Is it fine to use different warm-up (burn-in) sizes for different chains (via manual continuing of chains)?

Imagine I have 6 chains running in HMC algorithm (with Stan). After warm-up, which took 2000 iterations, three chains have converged (I know the ‘true’ parameter values), but the latter three have failed to do so. Sampling in both cases took 500 iterations.

Then I’ve used the method suggested on the site and run warm-up for the failed three chains again - say, 2000 more iterations. All of them finally converged.
My question is rather general: Is it methodologically fine to use different warm-up (burn-in) sizes for different chains? Or should I also add some warm-up and resample the successful chains as well (which, I belive will not add to much to the results)?

Technically there’s nothing wrong with that. But I’d first investigate why the 3 chains fail to converge. It may also help to use the init step size and/or mass matrix from the successful chains.

1 Like

Oh, thank you for reply. What are the ways to investigate those fails? I thought that it just can happen because of unfortunate starting points (usually I take them at random).

My example is complex enough (mixed logit aggregated demand model).
Stan optimization procedure (i.e. newton) finds the global optimum reliably, but HMC usually fails (variational algorithm usually also fails).
HMC only converges if I take initial values not far from optimization parameters.
I’ve tested it even with 10_000 warmups.

Typically we want to make sure that there are no divergent transitions reported. That’s the usual problem with non-convergence due to sub-optimal parameterization. The usual fix is to reparameterize. The most common cause is centered parameterizations of hierarchical models.

The second quote here says that HMC succeeds. Was the first just referring to our defaults failing to run for enough iterations?

If you have something like a high-dimensional regression, you can step down the initialization from uniform(-2, 2) to something like uniform(-1, 1) or even tighter. That tends to put you less far into the tail.

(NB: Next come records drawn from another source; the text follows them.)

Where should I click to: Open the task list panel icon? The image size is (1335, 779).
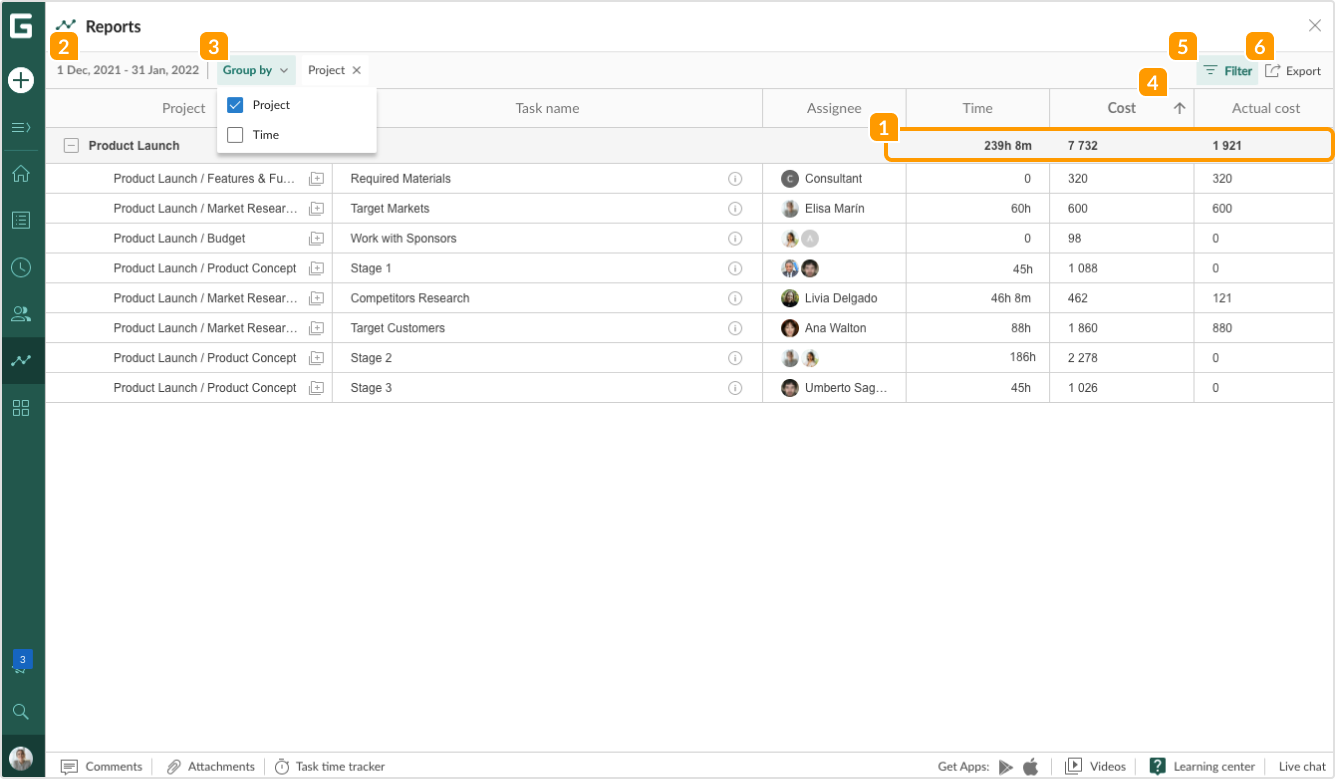point(21,220)
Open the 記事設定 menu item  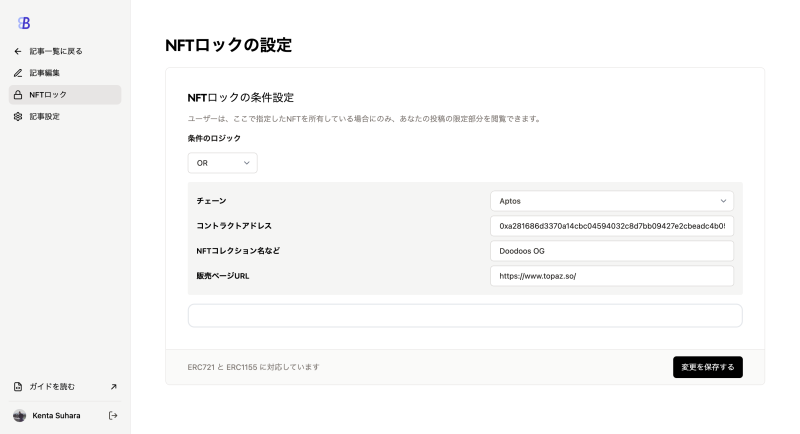click(45, 117)
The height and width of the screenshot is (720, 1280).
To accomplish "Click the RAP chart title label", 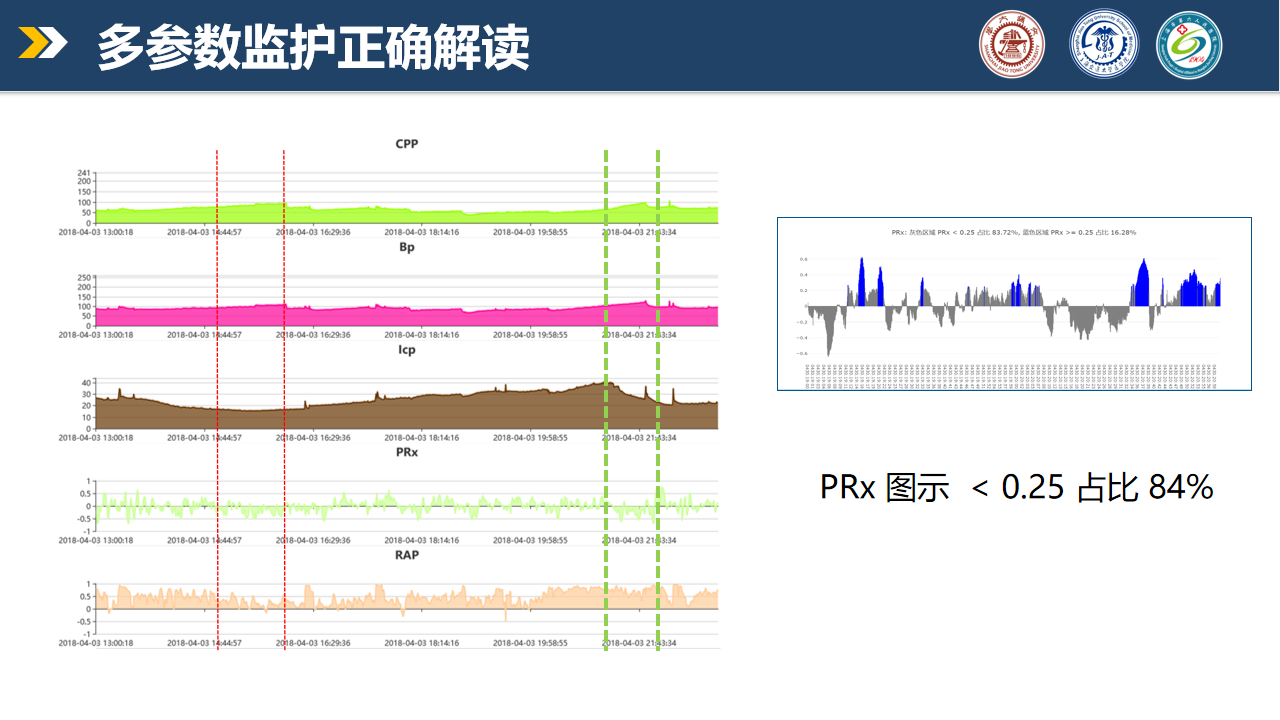I will pos(407,555).
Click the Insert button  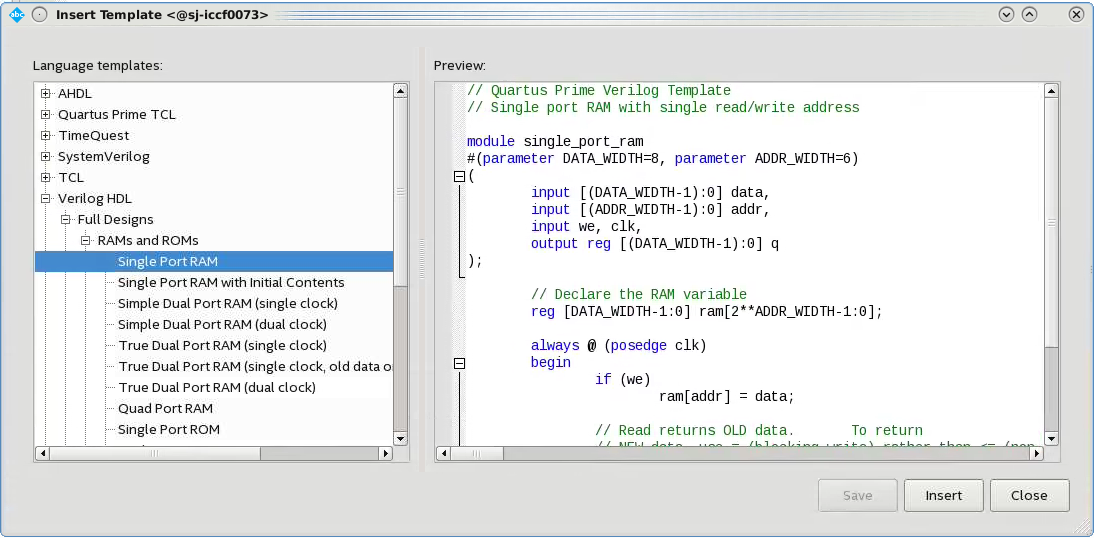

You also want to parameterize the model as much as you can so the posterior is centered and roughly unit scale (in the unconstrained parameters). Then the default initialization will be roughly correct.

1 Like

Thank you. I read it many times but it seems more appropriate for hierarcial model. My model indeed is a kind of multidimentinal regression of the form below:

Is there a room for non-centered parameterizations here?

model {
  // priors

  theta1[1] ~ normal(0, 25)T[-100,0];
  theta1[2:] ~ normal(0, 3);                    // less informative
  
  to_vector(Demo) ~ normal(0, 5);
  Sigma ~ normal(0, 5);
  
  // model of sales 
  {
    matrix[T, J+1] pred_shares;
    
    for(t in 1:T) {
      
      pred_shares[t] = shares1( .... , v[t], demogr[t], theta1, Sigma, Demo, NS, J, P );
      
      sales[t] ~ multinomial(pred_shares[t]');
    }
  }
}

where shares1 is some sofmax function.
the main part of shares1 is:

row_vector shares1(....., theta1, Sigma, Delta ){
   ...
   utilities[1:NS, 1:J] = delta + (bigX2 * diag_matrix(Sigma) * V)' + (bigX2 * Demo * D)';   
   ...
}

There are 45 parameters altogether.

Well, HMC can converge with 10_000 iterations and your defalts if I take intital values not far from optimum parameters. If I take it in random most often they even do not move too far from 0 values.

Do you mean that I have to normalize parameters somehow?